Si sedette sullo scalino della roulotte e cominciò a parlare con un tono pacato e guardando davanti a sé come se fosse stato solo. Raccontò, semplicemente e con proprietà di linguaggio, che era separato, che aveva lasciato la casa alla moglie ed ai figli, che aveva perso il lavoro, i suoi erano tutti giù in meridione e che era solo ed era stato sfrattato perché non pagava da mesi l’affitto. Un amico gli aveva prestato la roulotte e si era messo nel primo posto che aveva trovato e questo gli era sembrato appartato ma allo stesso modo, non lontano dal centro dove si recava per cercare un lavoro qualsiasi. Era stato export- manager di una grande azienda che aveva licenziato oltre a lui un sacco di altra gente che si era trovata in mezzo alla strada da un giorno all’altro.
Aveva raccontato tutto questo con poche parole e il suo sguardo era più volte sembrato appannarsi e le parole farsi inudibili ma si era sempre ripreso.
- Scusa, sai, ho bevuto tutto il cartone e forse si sente. Non sono un ubriacone ma stasera non ho saputo trattenermi. Lo disse di getto, senza guardare l’interlocutore, si capiva che provava vergogna.
- Non preoccuparti, rispose Paolo, succede. Capisco.
- Andrai a denunciarmi?
- Ma no, anzi, dirò al mio amico capo dei vigili di chiudere un occhio se può, è una brava persona, vedrai capirà.
- E i tuoi alberi?
Paolo sembrò riscuotersi e ricordarsi solo in quel momento il motivo per il quale era li.

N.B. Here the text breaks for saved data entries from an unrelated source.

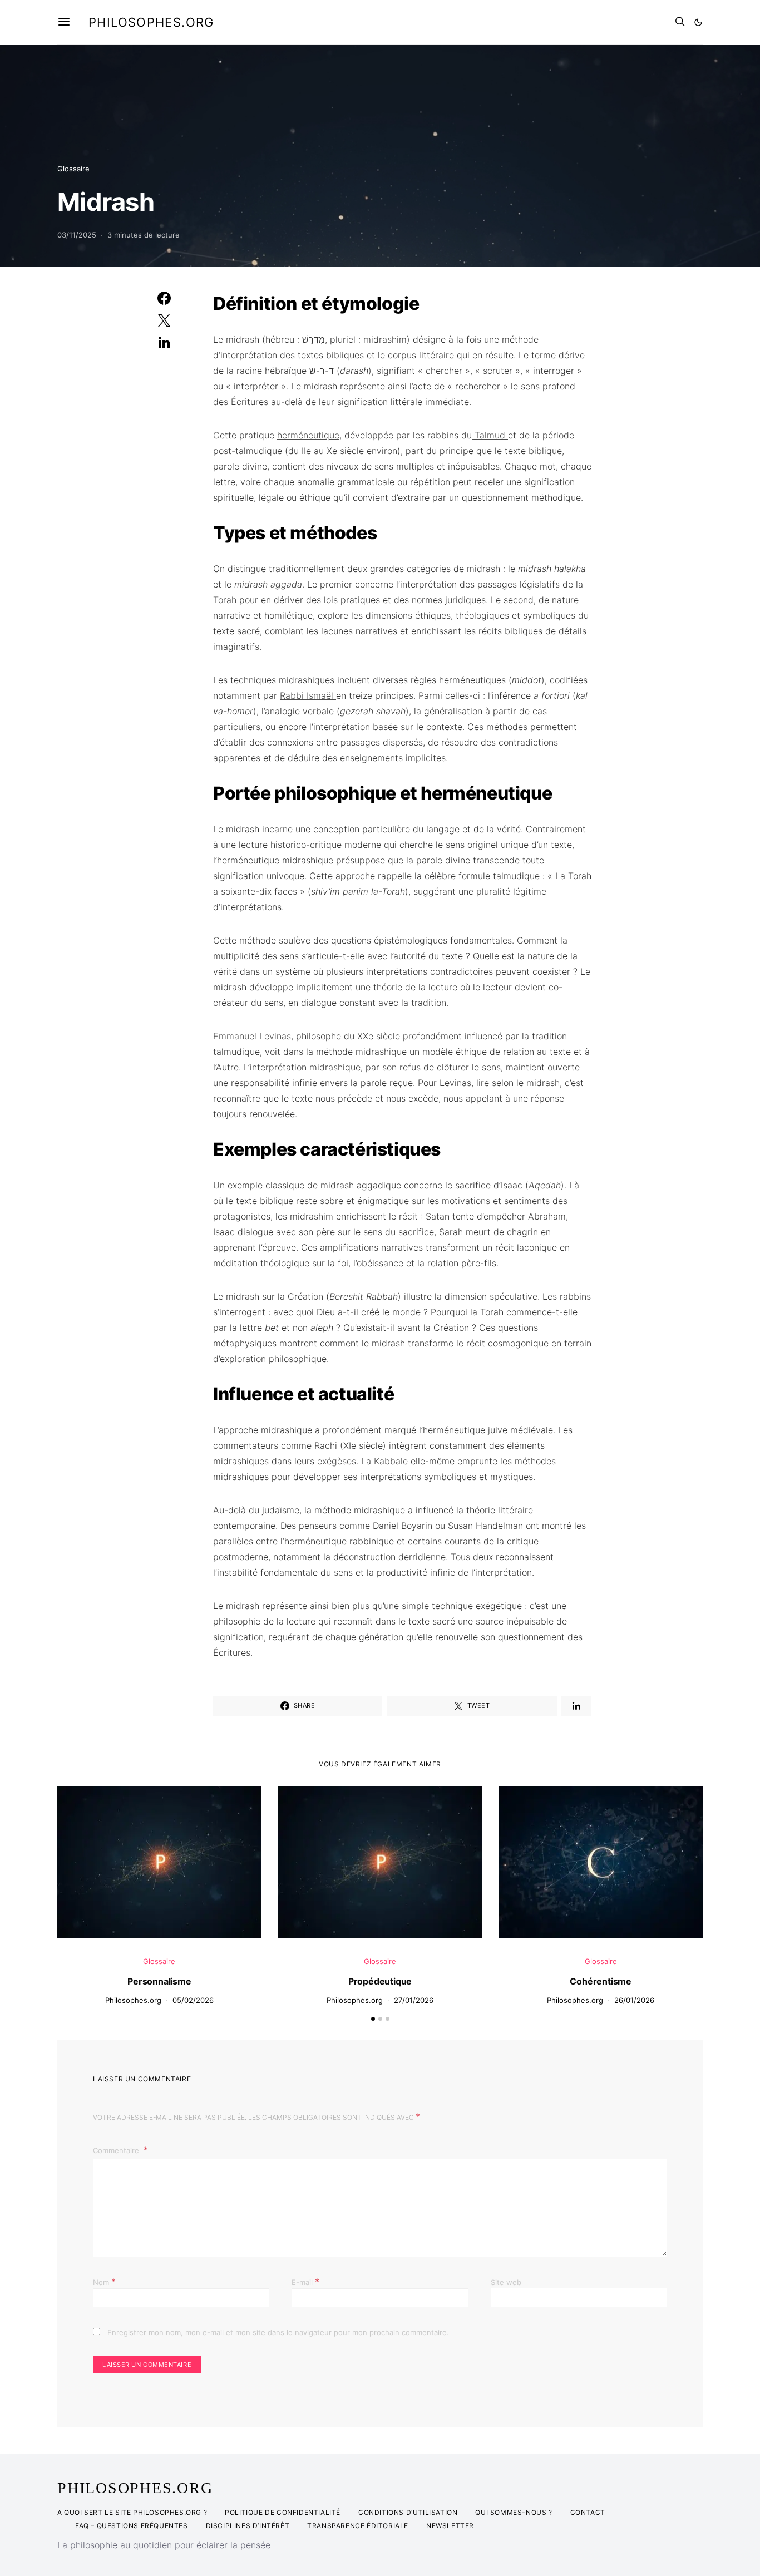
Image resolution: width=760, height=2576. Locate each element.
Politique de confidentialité (282, 2512)
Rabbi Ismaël (308, 695)
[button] (698, 22)
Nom (104, 2281)
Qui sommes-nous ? (513, 2512)
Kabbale (391, 1461)
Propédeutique (380, 1981)
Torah (224, 599)
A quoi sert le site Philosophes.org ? (132, 2512)
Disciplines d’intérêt (248, 2525)
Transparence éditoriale (357, 2525)
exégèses (336, 1461)
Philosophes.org (151, 22)
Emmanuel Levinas (252, 1036)
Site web (506, 2282)
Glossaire (73, 168)
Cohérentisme (600, 1981)
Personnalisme (159, 1981)
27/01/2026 (413, 2000)
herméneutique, (309, 435)
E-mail (305, 2281)
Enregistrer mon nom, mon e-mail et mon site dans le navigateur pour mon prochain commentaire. (278, 2332)
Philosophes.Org (135, 2488)
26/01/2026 (634, 2000)
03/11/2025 (76, 234)
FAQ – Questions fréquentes (131, 2525)
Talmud (490, 435)
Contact (587, 2512)
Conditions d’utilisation (407, 2512)
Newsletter (450, 2525)
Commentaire (117, 2150)
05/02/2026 (193, 2000)
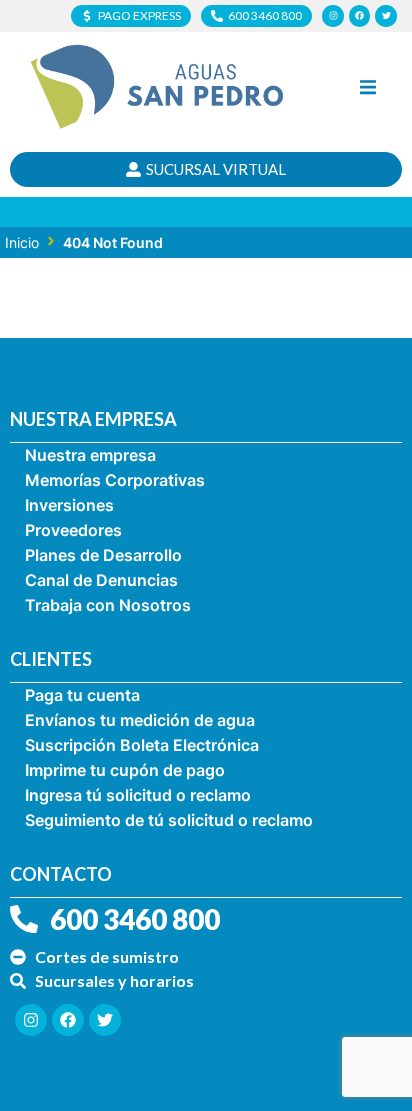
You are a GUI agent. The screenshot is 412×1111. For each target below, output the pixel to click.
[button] (368, 87)
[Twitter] (386, 16)
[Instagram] (333, 16)
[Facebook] (360, 16)
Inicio (22, 242)
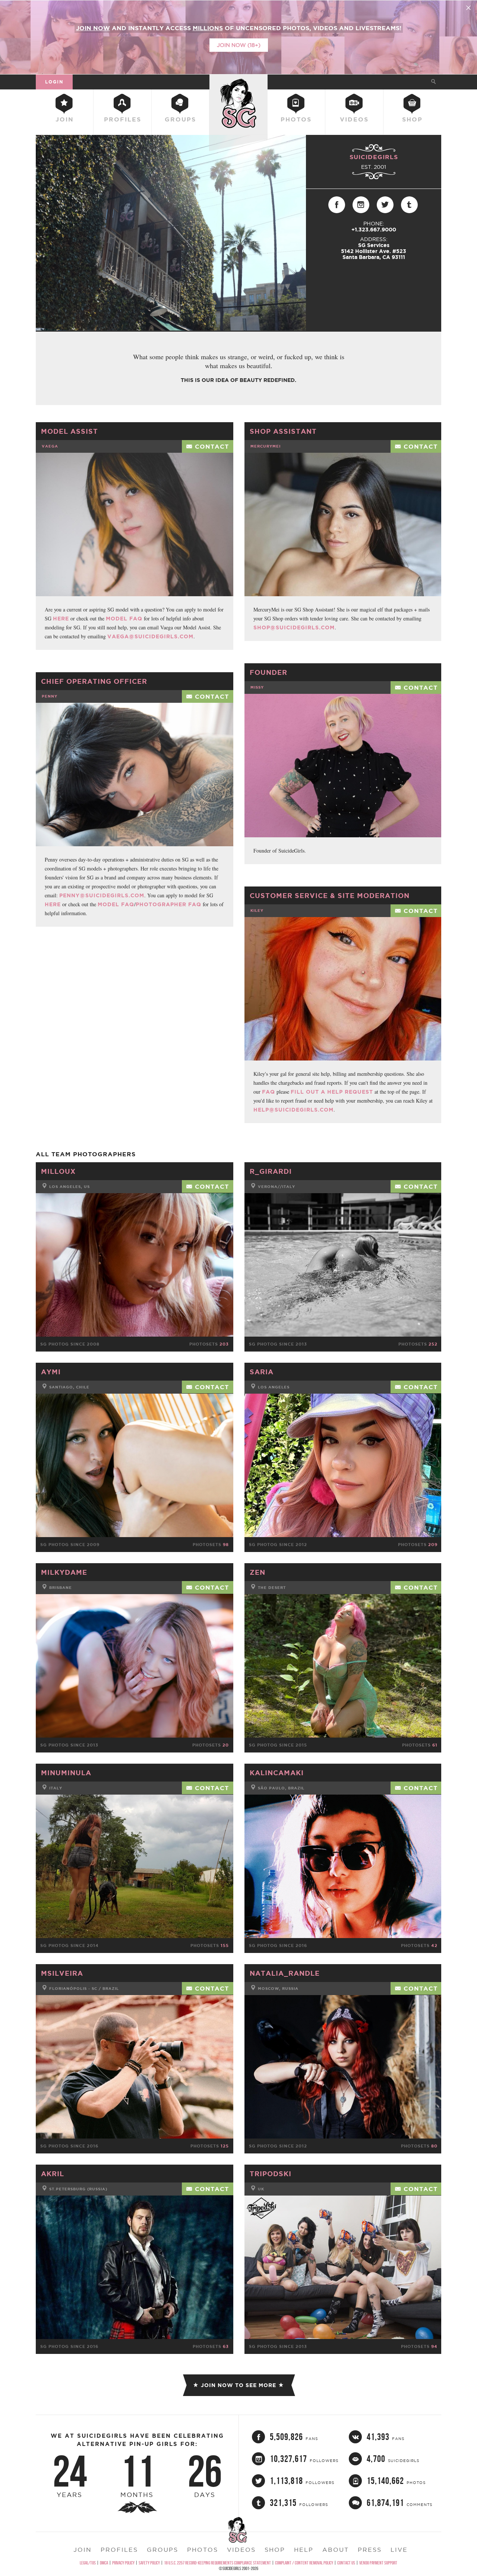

- Li pianto lo stesso, basta che ti sposti di qualche metro, ti faranno compagnia, li innaffierai e quando avrai trovato casa e lavoro li verrai a salutare qualche volta, cosa ne dici?
L’uomo annuì col capo e sorrise leggermente con la piega della bocca, mentre il resto del volto rimaneva impassibile.
Poi, dopo qualche minuto di silenzio quasi imbarazzante fece cenno a Paolo di attendere e salì sul veicolo che era diventato la sua casa. Ne tornò dopo qualche minuto con un piccolo oggetto in mano
Era una piccola maschera intagliata nel legno, l’uomo gli raccontò di averla acquistata in uno dei suoi tanti viaggi in Africa. Gliela donava come portafortuna perché gli era riconoscente del fatto di essere stato la prima persona in tanti mesi ad averlo ascoltato cosi a lungo.
Poi salì in macchina e si spostò di qualche metro.
Giusto quel tanto che bastava per far posto a due nuovi amici. Mentre si apprestava a scavare, Paolo pensò che gli uomini e gli alberi, in fondo, hanno tante cose in comune.